The Thin Red Line

The Thin Red Line ★★★★★

Terence Malick's addition to the filmography of the Battle of Guadalcanal, which began in August of 1942 and lasted until February of 1943. The only other film I'd seen that I remember as of now was Guadalcanal Diary by Lewis Seiler, and that was eons ago. What stuck in my memory from Diary was that it seemed as if the battle took place in a dark jungle and in black and white. Malick sets it on hillsides covered in what looks like sawgrass five or six feet tall and under a blue sky. Totally rearranged the narrative in my memory in doing so. There's a noticeable focus on nature as a setting in which the battle unfolds.
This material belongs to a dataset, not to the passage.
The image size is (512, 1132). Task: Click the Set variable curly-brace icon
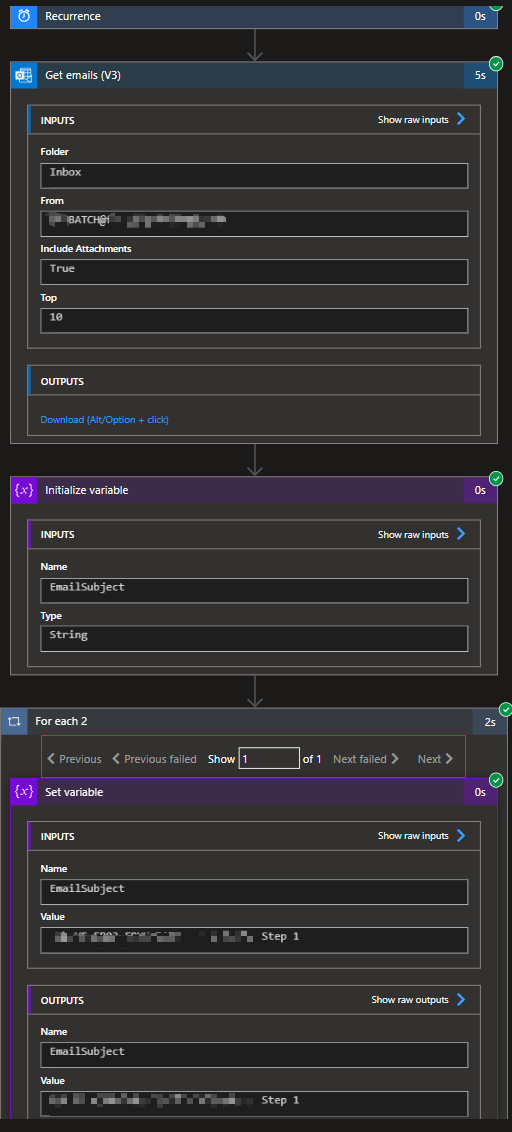pos(24,792)
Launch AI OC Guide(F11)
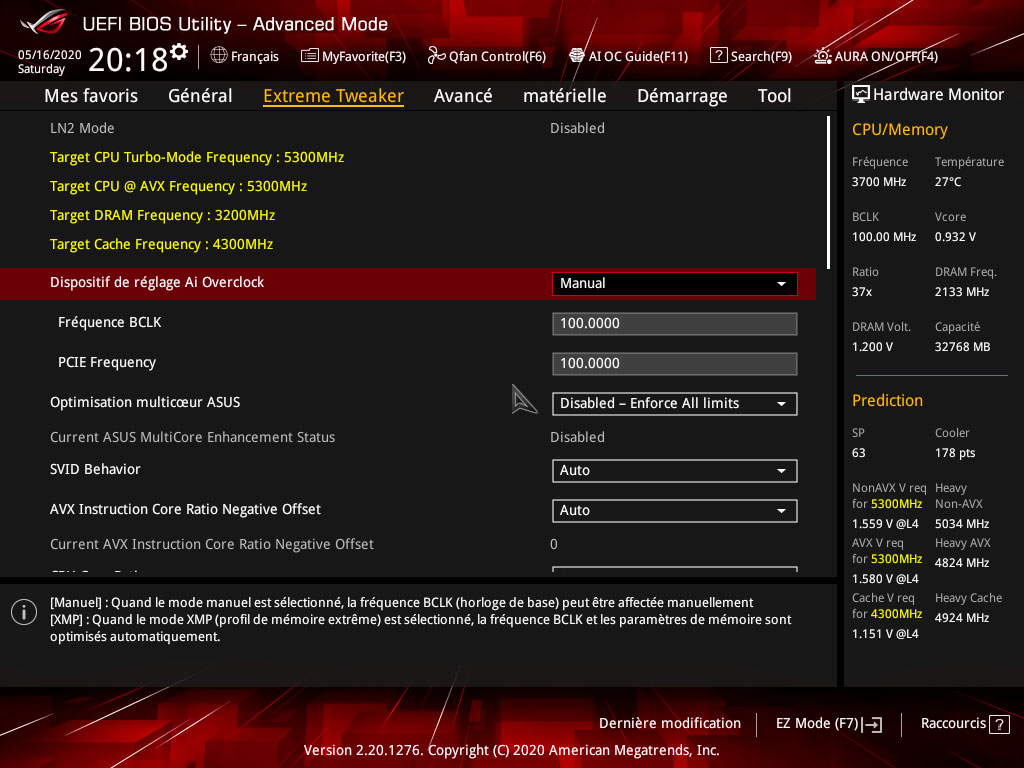1024x768 pixels. pyautogui.click(x=577, y=56)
It also has a distinct meditative aspect by examining memories of the characters portraying the soldiers. I guess one could wonder about the purpose of the flashbacks, perhaps they're there to provide some contrast that broadens the war experience to the woman left behind on the home front. It's like war is here and peace is there but each place has a subtle influence on the other. The task to take the grass-covered hill at the top of which await well dug-in Japanese soldiers leads to utter chaos as the men eventually come within shooting range. Malick let the memories bleed into the crazy combat scenes creating a mind blowing war film. He makes the into one impossible decision after another. This might be one of the last of the anti-war war films as it seems Hollywood started going super-hero on us big time around this time and that trend seems to be continuing. It has its place along with Coppola's Apocalypse Now, Stone's Platoon, De Palma's Casualties of War, and Kubrick's Full Metal Jacket as well as other thoughtful films (Fury probably fits in there) as portrayals whose intent is not necessarily to make you want to go and grab a gun.